*Given text*:
When a reporter asked about how Mississippi can improve its health-care system and lower what are among the highest maternal and infant mortality rates in the nation, Reeves pointed to the fact that he signed a bipartisan bill into law that gives presumptive Medicaid eligibility for pregnant women as one of the ways the state is working to improve its health-care system.
“Our public health statistics are not good. We all know that. Now, I will tell you that a lot of the reason for that is not directly related to government,” Reeves told reporters on Aug. 1.
Lt. Gov. Delbert Hosemann said the state still needs to work on women’s health care, child care and human trafficking.
“Being pro-life means being pro-birth, also pro-family and pro-child,” he said in his speech on July 31.
Elections and Voting
Mississippi Secretary of State Michael Watson said he has worked to help pass legislation that prevents non-U.S. citizens from voting in Mississippi’s elections. Though Watson claims that non-citizens have attempted to vote in state elections, there is no public evidence showing that it is happening in Mississippi.
He said 8,000 people are currently registered to vote in both Mississippi and Alabama, but that no one should be registered to vote in more than one state. That can happen when a person moves out of state without informing local election officials that they are moving so they can be taken off the voter rolls.

*Excerpted records*:
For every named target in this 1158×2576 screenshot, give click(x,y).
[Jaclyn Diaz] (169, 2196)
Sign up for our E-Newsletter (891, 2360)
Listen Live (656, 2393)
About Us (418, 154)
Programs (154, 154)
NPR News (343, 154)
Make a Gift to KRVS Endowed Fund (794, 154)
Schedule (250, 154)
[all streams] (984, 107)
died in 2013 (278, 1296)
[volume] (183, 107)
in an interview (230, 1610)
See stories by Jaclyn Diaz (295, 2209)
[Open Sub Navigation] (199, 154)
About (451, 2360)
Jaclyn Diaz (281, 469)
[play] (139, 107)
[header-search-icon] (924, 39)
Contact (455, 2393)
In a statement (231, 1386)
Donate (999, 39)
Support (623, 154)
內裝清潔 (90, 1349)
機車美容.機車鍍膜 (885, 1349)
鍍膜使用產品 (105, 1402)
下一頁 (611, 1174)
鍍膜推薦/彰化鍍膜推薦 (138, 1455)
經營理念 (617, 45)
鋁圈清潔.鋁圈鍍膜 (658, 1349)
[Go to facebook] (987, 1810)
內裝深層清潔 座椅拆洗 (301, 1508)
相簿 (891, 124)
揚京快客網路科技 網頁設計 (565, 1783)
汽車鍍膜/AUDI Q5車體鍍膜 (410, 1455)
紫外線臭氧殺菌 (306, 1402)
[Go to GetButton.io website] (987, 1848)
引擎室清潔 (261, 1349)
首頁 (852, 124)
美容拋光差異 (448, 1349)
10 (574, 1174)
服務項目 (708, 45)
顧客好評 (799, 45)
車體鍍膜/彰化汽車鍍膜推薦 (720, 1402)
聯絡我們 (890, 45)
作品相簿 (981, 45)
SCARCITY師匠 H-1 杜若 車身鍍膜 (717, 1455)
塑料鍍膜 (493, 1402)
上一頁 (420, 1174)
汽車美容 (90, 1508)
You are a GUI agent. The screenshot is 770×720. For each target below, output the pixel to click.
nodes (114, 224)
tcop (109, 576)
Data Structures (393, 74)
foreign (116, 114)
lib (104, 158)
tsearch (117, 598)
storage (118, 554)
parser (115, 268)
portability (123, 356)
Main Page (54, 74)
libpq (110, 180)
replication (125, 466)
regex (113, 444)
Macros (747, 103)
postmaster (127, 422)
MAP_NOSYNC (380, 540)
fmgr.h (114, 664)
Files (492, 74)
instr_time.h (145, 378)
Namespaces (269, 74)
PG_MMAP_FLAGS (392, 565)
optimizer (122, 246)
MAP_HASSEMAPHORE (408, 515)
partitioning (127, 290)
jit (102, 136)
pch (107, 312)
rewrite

*Work to be completed*: Carry on the report about Mississippi officials from the point where it stops. Nothing in the listing is needed.

*Exercise result*:
“We require all of our election machines to have paper, verifiable trials,” the secretary said in his speech on Aug. 1.
Watson announced that the state will audit all 82 counties by 2027 to ensure local election commissioners and circuit clerks “are following the law.” He said his office will also make all elected officials file campaign finances electronically “from the mayor up on to the governor” by 2025.
State Invests in Mississippi Roads, Israeli Defense
Mississippi invested $380 million in maintaining roads, bridges and infrastructure in 2023, with $30 million going to county roads and bridges, Lt. Gov. Delbert Hosemann said in his speech on July 31. He announced that the state allocated $250 million for new highways in 2024.
“Our state has been breaking records over and over and over,” Gov. Reeves said in his speech.
Agriculture Commissioner Andy Gipson said almost 500,000 jobs came to the state in the past year through business investments that Reeves has garnered in the agriculture, forestry and food service industries.
Mississippi made $375 million from investments since 2023 and has given $50 million in Israeli bonds through the Israeli Defense Act since 2019, State Treasurer David McRae said at the fair.
“Let’s let Mississippi rebuild Israel,” he said.
Reeves on Trump’s Attacks on Harris’ Race
At the fair, WAPT reporter Ross Adams asked Gov. Tate Reeves what he thought about former president Donald Trump’s recent lies about Vice President Kamala Harris’ racial identity.
Trump suggested during an interview with Black journalists last week that Harris, whose immigrant mother was an Indian woman and whose immigrant father was a Black man from Jamaica, previously identified publicly as Indian but “suddenly became a Black person” for political gain. Harris has always publicly identified as both Black and Indian; she attended college at Howard University, a historically Black university where she became a member of the historically Black sorority Alpha Kappa Alpha.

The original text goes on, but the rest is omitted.